- [DESCRIPTION DE LA TÂCHE] Selon le texte consacré aux intellectuels guinéens, par quels traits les régimes successifs de la Guinée depuis l'indépendance ont-ils été marqués ?

- [TEXTE EXTRAIT]
_____

Les Intellectuels Guinéens : Architectes des Systèmes Autoritaires

L'histoire politique de la Guinée dessine un récit profondément troublant où les intellectuels, loin d'être de simples observateurs neutres, sont devenus les principaux architectes des systèmes autoritaires. Cette trajectoire complexe révèle comment le savoir et l'influence intellectuelle peuvent être détournés de leur mission originelle pour devenir des instruments de légitimation du pouvoir.

Depuis son indépendance, la Guinée a traversé une succession de régimes marqués par une concentration croissante du pouvoir, une érosion systématique des institutions démocratiques et une répression politique quasi-permanente. Dans ce processus déstructurant, les intellectuels ont joué un rôle central et paradoxal : non pas comme contre-pouvoir critique, mais comme co-constructeurs actifs des dynamiques autoritaires.

Chaque période politique a vu l'émergence de mouvements intellectuels savamment orchestrés, destinés à légitimer et pérenniser les régimes en place. Ces mouvements ne sont pas de simples manifestations spontanées, mais des stratégies calculées où les élites intellectuelles utilisent leur capital culturel pour produire des narratifs légitimateurs, créer des justifications théoriques aux changements de régime, mobiliser l'opinion publique et neutraliser toute critique potentielle.

_____

- [ENTRÉES FOURNIES]
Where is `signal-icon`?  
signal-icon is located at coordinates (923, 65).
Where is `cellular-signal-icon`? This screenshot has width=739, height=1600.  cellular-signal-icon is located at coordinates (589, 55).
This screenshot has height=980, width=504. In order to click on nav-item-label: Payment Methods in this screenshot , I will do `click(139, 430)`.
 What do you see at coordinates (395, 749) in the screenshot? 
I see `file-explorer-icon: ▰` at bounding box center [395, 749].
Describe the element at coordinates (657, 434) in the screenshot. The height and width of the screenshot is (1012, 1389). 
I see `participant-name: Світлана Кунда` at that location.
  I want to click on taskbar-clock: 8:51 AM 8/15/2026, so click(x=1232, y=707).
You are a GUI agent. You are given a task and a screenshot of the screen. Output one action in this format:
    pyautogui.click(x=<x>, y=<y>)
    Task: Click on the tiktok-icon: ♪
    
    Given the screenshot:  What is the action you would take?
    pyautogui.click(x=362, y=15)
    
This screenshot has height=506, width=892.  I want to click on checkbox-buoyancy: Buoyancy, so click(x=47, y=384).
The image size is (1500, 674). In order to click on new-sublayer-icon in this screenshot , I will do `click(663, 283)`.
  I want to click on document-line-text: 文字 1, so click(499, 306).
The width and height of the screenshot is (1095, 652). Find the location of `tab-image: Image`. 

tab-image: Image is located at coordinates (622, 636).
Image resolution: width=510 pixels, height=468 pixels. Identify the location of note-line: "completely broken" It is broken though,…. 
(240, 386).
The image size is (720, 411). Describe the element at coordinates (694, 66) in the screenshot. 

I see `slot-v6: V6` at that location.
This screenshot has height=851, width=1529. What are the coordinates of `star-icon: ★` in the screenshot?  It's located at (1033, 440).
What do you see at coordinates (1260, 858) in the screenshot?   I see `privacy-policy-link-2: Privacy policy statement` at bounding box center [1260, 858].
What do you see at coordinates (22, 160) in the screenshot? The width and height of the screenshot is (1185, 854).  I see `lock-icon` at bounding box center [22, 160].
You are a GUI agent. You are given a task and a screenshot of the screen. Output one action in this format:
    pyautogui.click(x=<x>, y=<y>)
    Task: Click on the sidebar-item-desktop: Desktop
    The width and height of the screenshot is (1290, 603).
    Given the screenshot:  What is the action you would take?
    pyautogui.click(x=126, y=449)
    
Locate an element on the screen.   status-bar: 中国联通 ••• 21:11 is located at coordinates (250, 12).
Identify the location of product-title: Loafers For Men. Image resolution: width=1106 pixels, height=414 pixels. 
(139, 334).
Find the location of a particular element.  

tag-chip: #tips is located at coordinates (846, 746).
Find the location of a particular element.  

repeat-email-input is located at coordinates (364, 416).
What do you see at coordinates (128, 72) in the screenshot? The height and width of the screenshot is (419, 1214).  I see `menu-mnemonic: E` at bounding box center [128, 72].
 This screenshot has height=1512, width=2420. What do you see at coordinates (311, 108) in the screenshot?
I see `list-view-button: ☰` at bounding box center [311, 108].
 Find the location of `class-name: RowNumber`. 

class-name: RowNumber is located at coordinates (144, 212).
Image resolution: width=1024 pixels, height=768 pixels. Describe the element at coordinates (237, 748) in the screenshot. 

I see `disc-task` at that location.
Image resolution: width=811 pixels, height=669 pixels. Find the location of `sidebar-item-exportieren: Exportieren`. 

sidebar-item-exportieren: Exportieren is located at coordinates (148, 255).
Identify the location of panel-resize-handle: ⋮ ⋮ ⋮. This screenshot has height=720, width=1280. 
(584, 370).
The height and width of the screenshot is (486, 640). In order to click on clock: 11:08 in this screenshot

_____

- [RÉPONSE ATTENDUE] Ils ont été marqués par une concentration croissante du pouvoir, une érosion systématique des institutions démocratiques et une répression politique quasi permanente.